What do you want people to say at your funeral?
I don’t know, man. Damn. Wow. I died. Honestly? Ok, I have one. In the famous words of Donna Summer, “He loved to love.”
Sir John and Rosie Huntington-Whitely // 📸: Sir John
And finally, a quickfire five favorites…
Car?
The one I have now. I have a 2020 silver Mercedes G 63 Wagon. Or a ‘67 Mercedes 250SE Cabriolet would be nice.
Sports team?
I’m not athletic, honestly.
Meal?
I love a bowl of pasta. Pass the pasta. Carbs, carbs, carbs.
Grooming products?
Fillers and SPF.
Clothing label?
Jerry Lorenzo is my style icon. I just like what he does [for Fear of God]. I like him. I want to look like Jerry Lorenzo. But if I had to quantify it in a brand, it would be… s***, guys, you know what’s so crazy? Dickies. I don’t really designer or label it so much.
Sir John and model Kat Graham
Working with clients and mixing in celebrity circles, Sir John knows a thing or two about quickfire ways to get to the heart of who we are. So he now turns the tables on us with a couple of his own questions he uses to break the ice at work.
So I have a couple more questions I want to throw at you guys, right? So I have this game, and this is what I’d usually do around dinner tables, because a lot of times I often attend dinner parties where people don’t know each other. So I like to break it up with games, that can make them all have a sense of community, especially when you’re around a lot of women.
OK. If you were in the car and you had to take a trip from New York to DC — which is not a lot of commitment, it’s not from New York to Florida — five people, dead or alive, who would you want in the car? And everyone gives you something, and everyone’s thinking about something. So that’s one game, and I’ll answer it if you want me to.
And then also if you were an animal, what animal would you be? What does that look like and why? And then also, if you were a city, any city in the world, what city would you manifest yourself? What city would you be? And it just is the ultimate way to just break it all down.
You can see who the person is.
We want to hear your answers. So what animal would you be?
So I believe I would be a big cat. Because I love being a guy, but I’m in touch with my femininity in a way, and I’m OK with that. And I think that cats are smooth and they’re stealth like, but they’re beautiful creatures, they’re powerful. So I would want to be like a jaguar. That’d be really nice.

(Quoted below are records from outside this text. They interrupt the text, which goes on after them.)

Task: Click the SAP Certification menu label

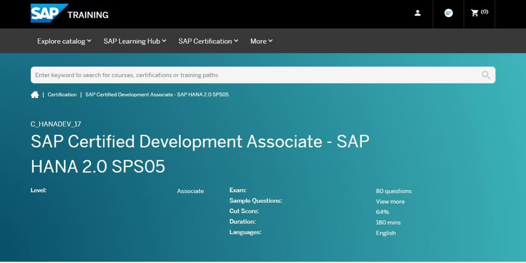Action: 205,41
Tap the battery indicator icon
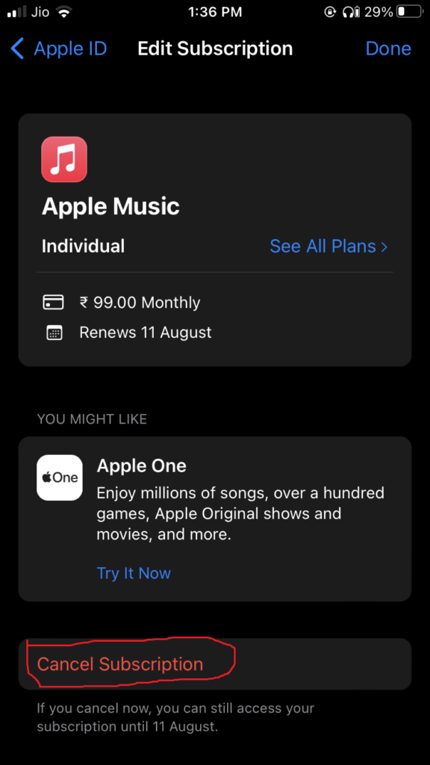 408,12
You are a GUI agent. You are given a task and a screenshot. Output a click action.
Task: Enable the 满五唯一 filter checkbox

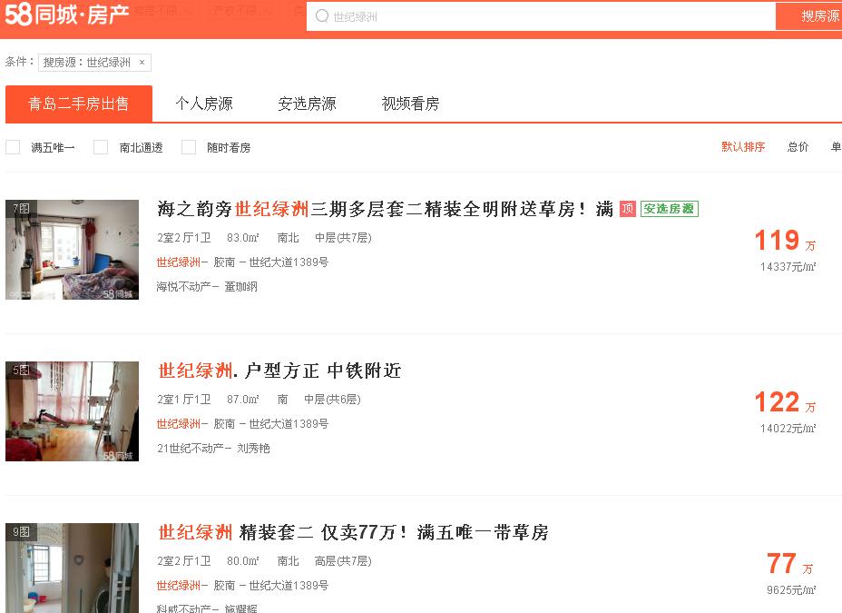pyautogui.click(x=13, y=146)
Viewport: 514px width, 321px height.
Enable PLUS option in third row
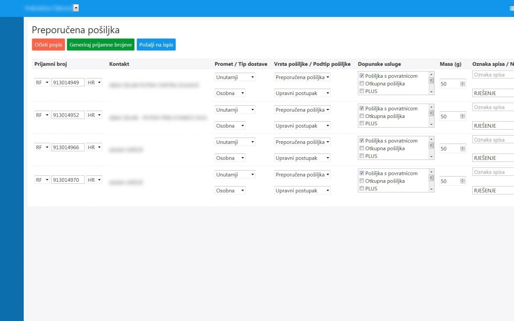point(362,156)
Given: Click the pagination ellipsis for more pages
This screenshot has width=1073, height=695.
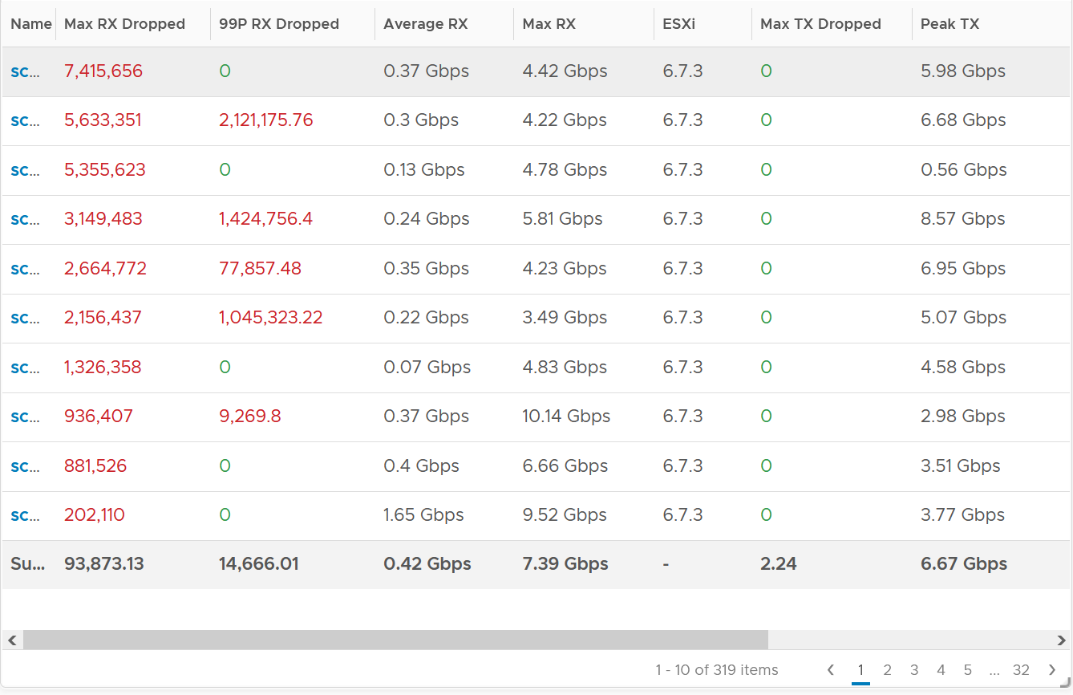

And if I was a city, what city would I manifest myself to being? I’m not as fancy as Paris. I would be Cape Town. I would be Cape Town, South Africa.
And who would your five dead or alive people be?
OK. I mean, it would be nice to have a conversation with Barack Obama. It would be really nice to be in there with someone who can make me laugh, I’m thinking Richard Pryor. Richard Pryor can make us laugh. I want to be in there also with someone who gives me a little bit of life. Grace Jones action would be nice. Elizabeth Taylor, because we would be riding in style. Hopefully, she can tell me about one of her husbands or how to keep one, possibly! I think the last one would be Nelson Mandela, for the wisdom and humility.
So guys, you have a blessed weekend. And tell everyone to vote, please.